One-click batch experiment runner that automates comprehensive performance evaluations across multiple configurations.

**Features:**
- **Automated Experiments**: Pre-configured experiment sets for Flux models with various balancing strategies
- **Result Aggregation**: Automatic log parsing and performance comparison generation
- **Multi-node Support**: Handles distributed experiment execution with proper synchronization
- **Comprehensive Reporting**: Generates detailed summaries with throughput improvements and configuration comparisons

**Usage:**
```bash
# Run default experiment
python scripts/experiment_launcher.py --experiment-type default

# Run all Flux experiments (multiple balancer configurations)
# This requires at least 32 GPUS to run - otherwise you need to change the balancer_config
python scripts/experiment_launcher.py --experiment-type flux

# Custom experiment
python scripts/experiment_launcher.py --experiment-type custom \
    --name "my_experiment" --data-codes "g8b32i256f1s0" --balancer-config "g2n16"

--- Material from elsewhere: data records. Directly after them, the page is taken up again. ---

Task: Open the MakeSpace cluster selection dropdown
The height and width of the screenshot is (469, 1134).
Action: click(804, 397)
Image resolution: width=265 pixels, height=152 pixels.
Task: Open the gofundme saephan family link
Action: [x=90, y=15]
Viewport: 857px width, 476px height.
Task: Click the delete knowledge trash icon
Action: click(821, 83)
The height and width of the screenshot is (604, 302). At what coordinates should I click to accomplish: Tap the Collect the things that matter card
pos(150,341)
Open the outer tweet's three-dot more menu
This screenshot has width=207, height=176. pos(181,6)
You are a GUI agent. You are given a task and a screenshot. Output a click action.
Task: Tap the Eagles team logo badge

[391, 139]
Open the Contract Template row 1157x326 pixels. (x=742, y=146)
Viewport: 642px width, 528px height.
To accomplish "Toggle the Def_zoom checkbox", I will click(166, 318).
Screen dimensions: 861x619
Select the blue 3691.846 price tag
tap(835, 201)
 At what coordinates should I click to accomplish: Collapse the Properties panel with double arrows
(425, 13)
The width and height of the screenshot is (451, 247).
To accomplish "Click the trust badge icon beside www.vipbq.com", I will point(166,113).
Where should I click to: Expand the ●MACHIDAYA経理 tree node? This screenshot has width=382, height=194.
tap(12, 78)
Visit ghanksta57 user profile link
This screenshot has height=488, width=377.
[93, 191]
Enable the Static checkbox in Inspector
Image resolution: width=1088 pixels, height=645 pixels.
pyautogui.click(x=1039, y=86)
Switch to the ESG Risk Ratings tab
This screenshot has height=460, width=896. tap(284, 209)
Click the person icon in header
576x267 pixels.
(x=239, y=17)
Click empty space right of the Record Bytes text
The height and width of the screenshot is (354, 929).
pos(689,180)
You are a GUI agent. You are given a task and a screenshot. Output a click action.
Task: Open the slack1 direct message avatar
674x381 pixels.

# Dry run (generate scripts without execution)
python scripts/experiment_launcher.py --experiment-type flux --dry-run
```

**Implementation:**
- **Launcher**: [`scripts/experiment_launcher.py`](scripts/experiment_launcher.py) - Python-based experiment orchestration with result aggregation
- **Template**: [`scripts/experiment_template.sh`](scripts/experiment_template.sh) - Bash template for individual experiment execution


### Visualization of balancer routing plan

Make sure `manim` is installed:
```
sudo apt-get install libsdl-pango-dev  # Necessary for compiling manim library
uv sync --extra dev
```

Before running the script, you may want to visualize your customized sequence data.
You can save the routing plan summary dictionary returned by `balancer.get_routing_plan_summary()` to a JSON file.
See `./visualization/routing_plan.json` for an example.

Run the following command:
```
cd visualization
manim ./route_visualization.py RouteVisualization
```

You will see the results in `visualization/media` folder.


## License

This project is licensed under the Apache License 2.0 - see the [LICENSE](LICENSE) file for details.